Pakistan today finds itself in turmoil. The security nightmare which has grown steadily since 2001 haunts us, and determines much about the lives we lead. In cities across the country, children go to school in buildings lined with barbed wire and barricaded with sandbags. This is the aftermath of the attack by militants on the Army Public School in Peshawar in December 2014, in which at least 141 people, including 132 children, died. Despite the anti-terrorism measures agreed on by all mainstream political parties following this, militancy lives on, with 15 killed and more than 70 injured in blasts at two Lahore churches just over a week ago. Lawlessness was further highlighted by the burning of two men by a mob after this.
Elsewhere too, terrorist attacks take place, extremism lives on and the military operation continues in the tribal areas. As a result, tens of thousands of displaced persons remain away from their homes or return to an uncertain situation in areas torn apart by conflict. We do not know when this conflict will end and meanwhile, the still darker shadow of groups such as the Islamic State hangs over us.
There is uncertainty and fear in other forms, too. As civilian and military leaders continue meetings to discuss the volatile situation, in Karachi events continue to evolve rapidly. The unrest in the commercial heart of the country further damages a struggling economy.
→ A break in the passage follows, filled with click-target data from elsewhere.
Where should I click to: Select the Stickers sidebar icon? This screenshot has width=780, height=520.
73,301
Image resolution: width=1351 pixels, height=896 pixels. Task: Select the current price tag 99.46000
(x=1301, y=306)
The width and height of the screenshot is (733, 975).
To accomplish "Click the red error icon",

Other realities affect it too, including the energy shortfall which has already inflicted huge losses on industry. As summer looms, there is a danger that it will worsen. The years of poor planning then cripple us and there appears to be no easy way to overcome these difficulties.
The problems with offering people education, healthcare and other basic rights also means the quality of life for the majority of the country’s people is not good. The reports released periodically by international organisations highlight this, the figures on literacy, maternal and infant mortality and nutritional status staring out at us bleakly. Polio continues to cripple our children, and attacks on polio vaccination teams have not abated either. This is definitely not the vision that had been put forward all those years ago in 1940.
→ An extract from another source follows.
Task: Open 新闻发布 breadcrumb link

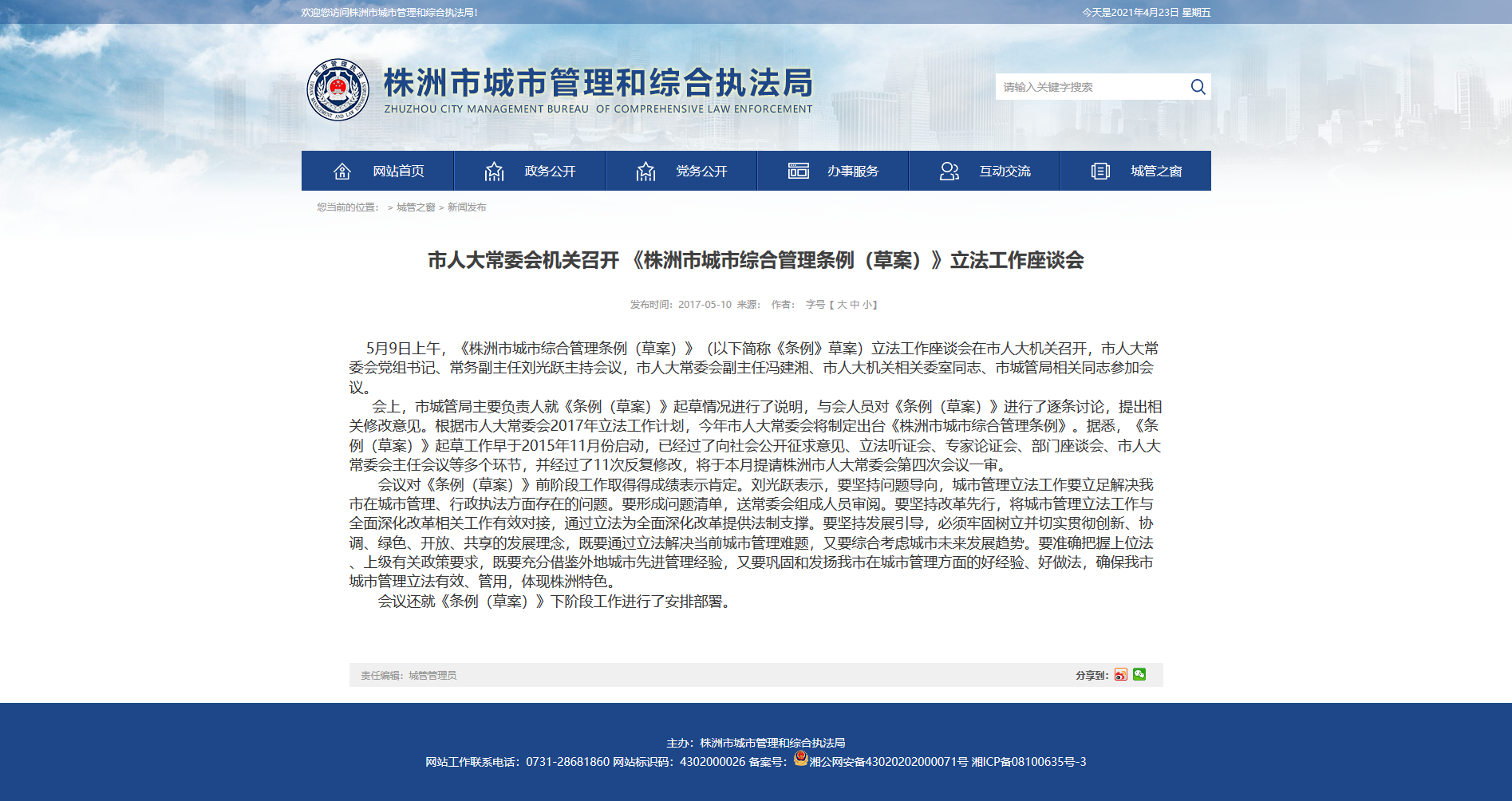Action: click(x=467, y=207)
As we mark March 23, with the traditional parade held on the day revived after a seven-year gap, our focus must be on planning how to overcome the problems we face. We must overcome these problems and unravel the knots which tie them together, with extremism linked in to the illiteracy and poverty, inflation to the failures of governance and our institutional crises as a state to the instabilities in our democratic system. The nation needs to come together to achieve this and perhaps, put a new resolution in place. This, after all, is what we require to place our country on the road which leads to success. The dream of the dedicated thinkers and leaders behind the plan laid out for a new nation in 1940 must not be allowed to fade away. This is something we owe them and also owe to the generations yet to come who will constitute the future of Pakistan.
Published in The Express Tribune, March 23rd, 2015.